**QUOTED PASSAGE:**
++++++++
The “flame” nurtures my creativity, the is-ness and the spirituality that grows within me like a tree. The gigantic oak tree behind Jeff represents the boundless, enormous creativity I possess. It shelters and spreads toward the sky. Moths will feed on the precious, tiny new growth, block the warmth of the flame, distract the spirit. Also, the moths call out to me to pay attention to my inner voice.
I wonder what I’m capable of. What would we all be capable of if we limited or eliminated the distractions–the moths–in our lives that flutter around our flames? Why is it so difficult to do? Is it more difficult today than ever before because of all the options, all the choices, the distractions, the obligations, the urgent, the important, the news-feed, the status updates, the photos, the narcissistic dance steps, the ego-based chatter, the addiction of self-importance and the fear of obscurity we associate with leaving the Social Network, the tribe? Is it time once again to leave the comfort zone and strike out to the wide expanse of the unknown, uncertain country beyond The Shire?
When I think of giving up the cigarettes, distancing my time from contemptuous Facebook and other social apps, and the myriad other distractions that make me “feel good” or “connected, somehow”, I become uneasy. And yet, I know what I would do instead–I’d write more, workout more, pick up the violin and play, read more, study Spanish, and become a better cook, better lover, brother, and friend. I’d become a Shaman. I’d practice mindfulness, meditate, apply Toltec Wisdom to my life and my counseling practice more than I currently do. I’d stop half-assing things. I’d commit fully. I’d stand independent, connected to those around me. I’d love more. I’d spend less energy on certain people who just don’t matter all that much. I’d have more real friends and fewer “Facebook Friends”. I’d spend much less time in my head. I’d learn to separate the urgent from the important, and become very clear about all the shits I give. I’d howl again and run at night beneath the full moon. I’d remember what I’d forgotten. I’d unlearn much of what I’d been taught by well-meaning charlatans.
++++++++
**PROVIDED DATA:**
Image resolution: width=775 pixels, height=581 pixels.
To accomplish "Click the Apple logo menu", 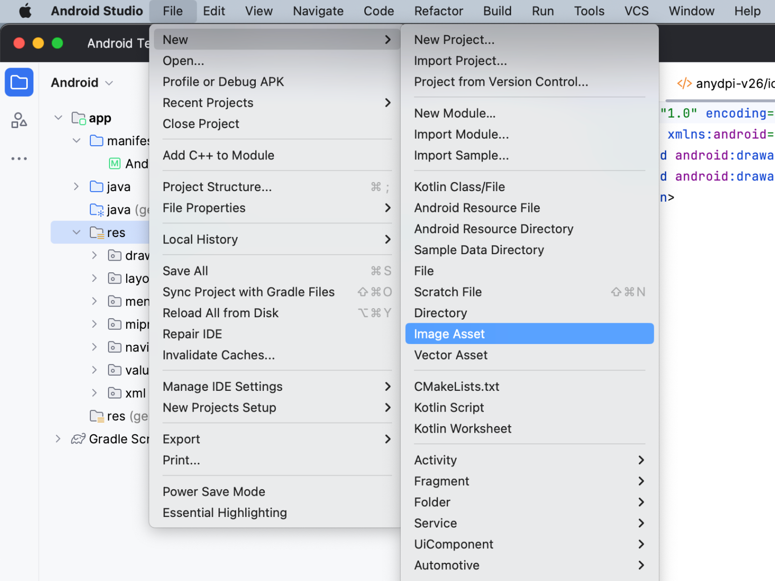I will tap(25, 11).
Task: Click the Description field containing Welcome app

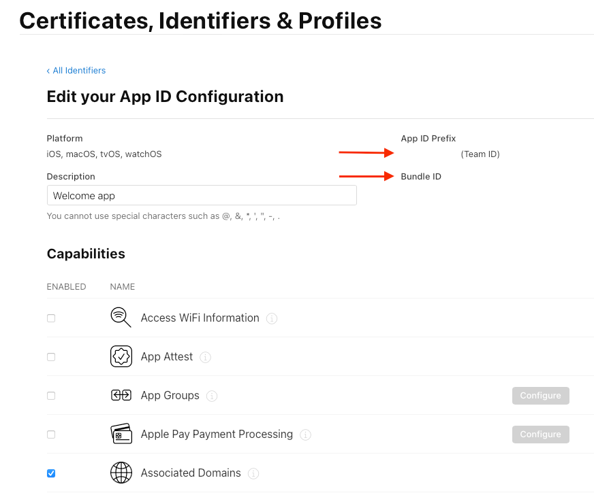Action: point(202,196)
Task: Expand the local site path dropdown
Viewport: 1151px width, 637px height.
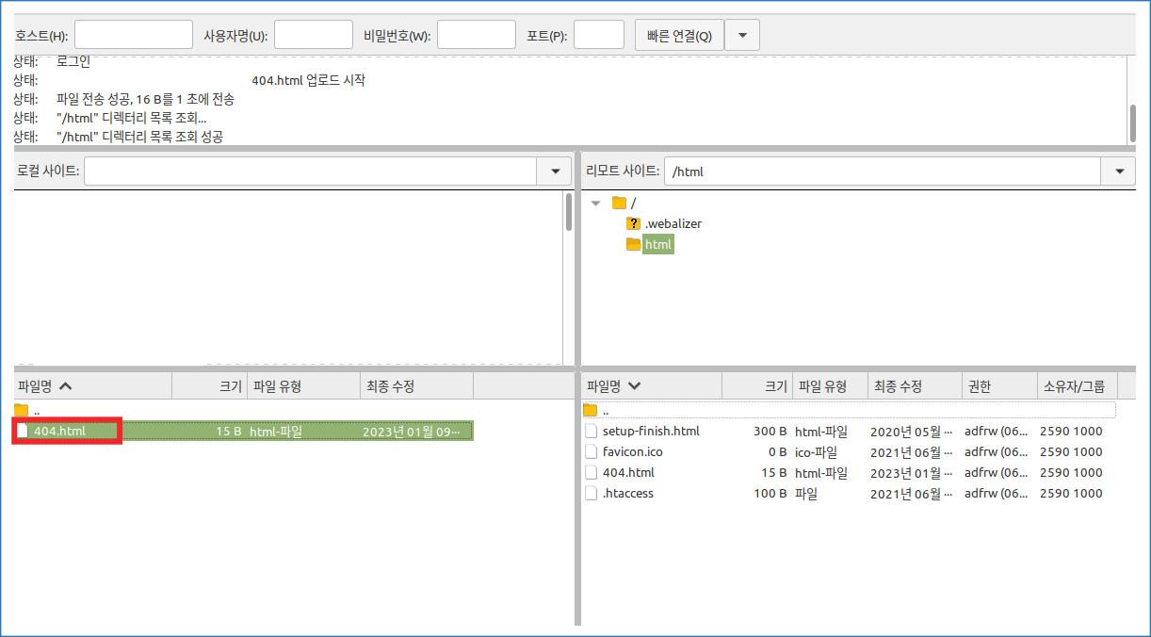Action: click(554, 171)
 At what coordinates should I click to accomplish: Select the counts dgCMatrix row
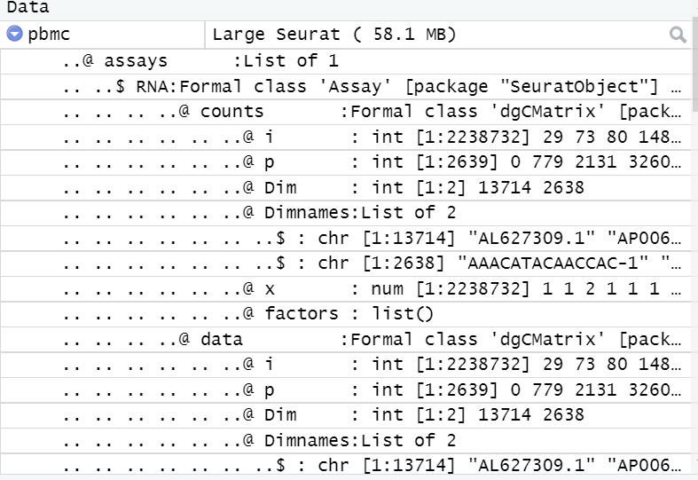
++++++++
**ASSIGNED TASK A:**
Answer these questions about the essay on moths and distractions, one line each:
(i) What does the gigantic oak tree behind Jeff represent?
(ii) Beyond what place does the unknown, uncertain country lie?
(iii) Which instrument would the writer pick up and play?
**ASSIGNED TASK B:**
List every role that the essay on moths and distractions says the writer would become better at.
**ASSIGNED TASK C:**
Continue the essay on moths and distractions from its final sentence, keeping its voice.

**ANSWER SPACE A:**
(i) The boundless, enormous creativity the writer possesses.
(ii) The Shire.
(iii) The violin.

**ANSWER SPACE B:**
Cook, lover, brother, friend.

**ANSWER SPACE C:**
So what’s stopping me? Honestly–what if I do all these things and no one is there to give me a gold star for doing it? What if I become all this and more, and no one notices? What if I do this and nothing amazing happens? What if it’s hard to commit fully? What if I get bored? What if I lose the spontaneity? What if commitment is just too difficult? What if none of this matters anyway?
Commitment to personal growth is a continual struggle–and I know I’m not alone. The struggle to win acceptance, and succeed has fueled me for as long as I can remember. My fear is this: If I really commit, and I start to see progress, and I get better, what will I have to struggle against? Then again–what would my life be like if I did one thing, each day, that scared me? How many moths would I burn up as the flame of creativity grows in intensity?
Like Jeff said in the dream, with a deep belly laugh: “You don’t need these antibiotics anymore. You can stop taking them now.”
My subconscious knows I’m healthier than I “think” I am. I need to stop thinking my way into living differently and live my way into a different way of thinking. Well, shit. I just put it down in print so I guess I’d better commit to it.
*And, a special thanks to Jeff for showing up unannounced in my dream. I appreciate it, buddy.